Successo per il balletto del siberiano Boris Eifman al Lirico di Cagliari
Dal capolavoro al dramma di Olga Spessivtseva
Pur in un momento di grande difficoltà, il Teatro Lirico di Cagliari ha offerto quest'anno due ammalianti momenti coreutici e scenici: “Les nuits” del franco-albanese Angelin Preljocaj, durante il Festival di Sant'Efisio, e “Red Giselle” del siberiano Boris Eifman, che ha debuttato l'altro ieri e rimarrà in cartellone fino al 15 (alle 20,30 tranne sabato alle 19 e domenica alle 17).
Nell'idea del coreografo russo, il mito perfetto di Giselle, immortale capolavoro romantico in due atti, segnato dalla gioia dell'amore e dalla sua perdita, costituisce il punto di partenza per trasferire sul palco la drammatica storia di Olga Spessivtseva, leggendaria ballerina del Mariinskij prima, dei Ballets Russes dopo, e infine dell'Opéra di Parigi, che concluse la sua esistenza avvolta dalla follia - fu internata in un ospedale psichiatrico e mori quasi centenaria nel '91 a New York - identificandosi nel personaggio di cui è stata una delle interpreti più importanti, forse, la più importante.
Attraverso questa storia Eifman narra però anche molto altro, riflette soprattutto sulle sofferenze e i soprusi degli artisti vittime di regimi totalitari o di personalità dominanti, e lo fa con cognizione di causa: da giovanissimo cavalcò un'estetica a quel tempo nuova, che lo mise in aperto conflitto con la forma ufficiale del balletto sovietico.
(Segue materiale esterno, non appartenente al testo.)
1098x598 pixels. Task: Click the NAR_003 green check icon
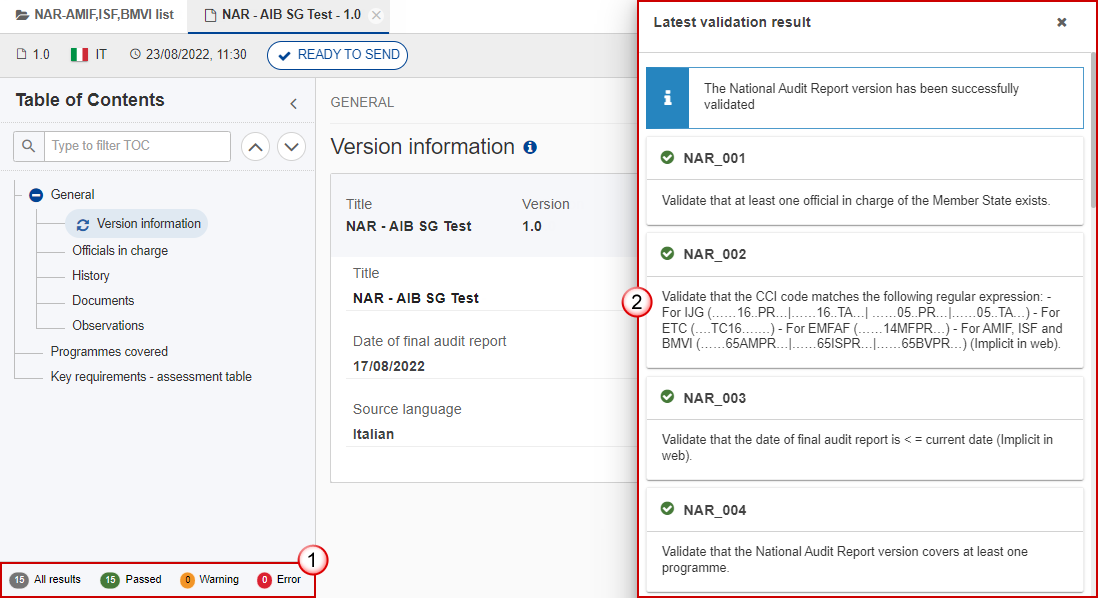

Entrambi gli atti sono così ricchi di citazioni e rimandi.
Il primo si apre con una lezione di danza accademica al Mariinskij, in cui il maitre de ballet - non è difficile individuarvi la figura di Fokin - nota Olga, che ben presto incanta la platea in una rappresentazione dove Eifman riporta in superficie un frammento del primo atto di Giselle. Si innamora di un funzionario della polizia segreta, ne diviene l'amante e accetta di esibirsi per i rivoluzionari nella sede del Soviet, ma poi fugge da quel sentimento torbido e dalla propria terra, scampando alle violenze della Rivoluzione di ottobre.
Trova riparo a Parigi, dove perde la testa per il proprio partner artistico, omosessuale e incapace di ricambiare il sentimento. La delusione, la nostalgia, i ricordi, i fantasmi del passato, la spingono fatalmente nel vicolo cieco della pazzia: in una scena emblematica, tira fuori da un baule delle bambole di pezza che lei stessa fa e che rappresentano i personaggi delle sue opere.
Rigore tecnico, virtuosismo incandescente, movimenti ricercati, stasi e dinamica, pas de deux, effervescenti momenti corali, danze popolari, charleston, balli di sala, il coreografo di Rubtsvsk trasforma il palco in un crocevia di generi e stili. Ottima la compagnia, che al termine raccoglie lunghi applausi, indirizzati con calore maggiore a Nina Zmievec e Nikolaj Radzjus, di bell'impatto le scenografie e i costumi di Vjaceslav Okunev, e il disegno luci ideato dallo stesso Eifman.